TASK DESCRIPTION: Reproduce the lines from the one with "Task: Switch to the Offer Custom Fields tab" up to and including the one with "click(x=67, y=592)", requests included, and add 14 to every coordinate in the answers. Omit the pictures from your reply.

GIVEN DATA:
<<<<

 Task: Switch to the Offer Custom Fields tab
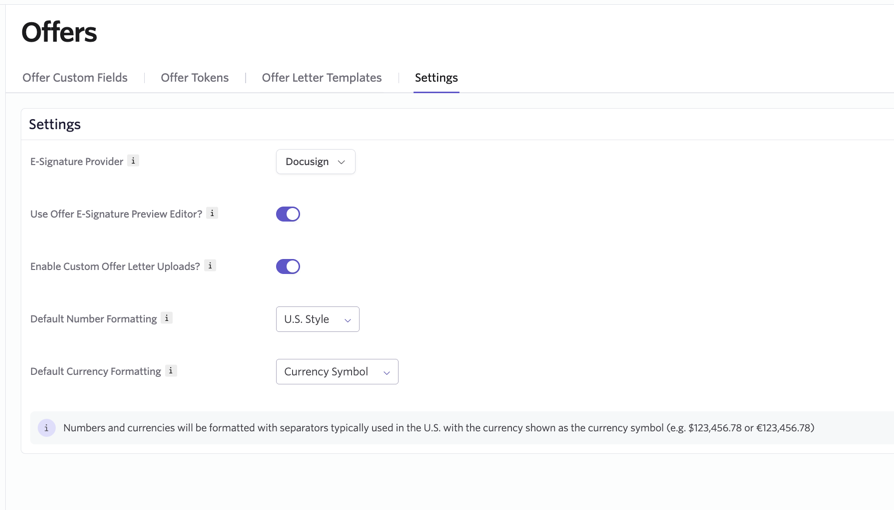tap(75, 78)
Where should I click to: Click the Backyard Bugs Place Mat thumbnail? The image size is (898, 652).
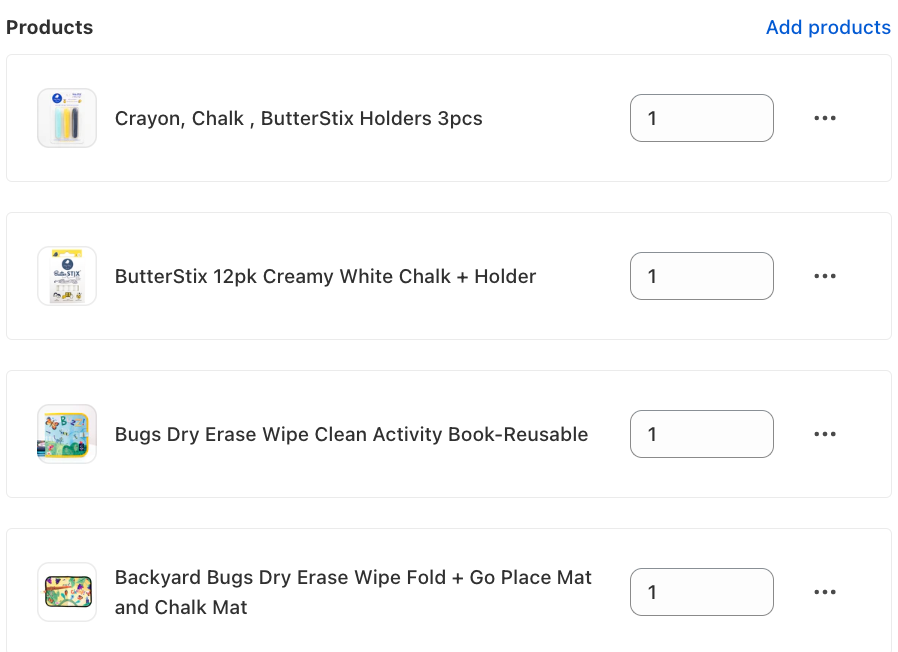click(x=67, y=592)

>>>>
<<<<

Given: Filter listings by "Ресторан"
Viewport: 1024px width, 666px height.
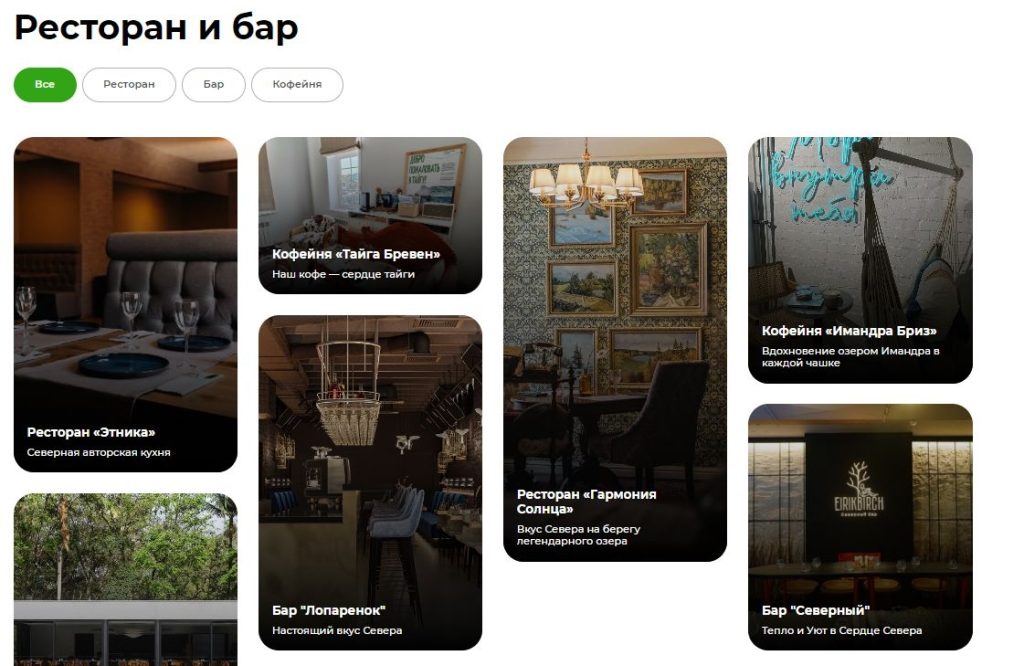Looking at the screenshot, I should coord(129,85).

>>>>

RESPONSE TO THE EXERCISE:
 Task: Switch to the Offer Custom Fields tab
tap(89, 92)
Where should I click to: Click the Backyard Bugs Place Mat thumbnail? The image size is (898, 652).
click(x=81, y=606)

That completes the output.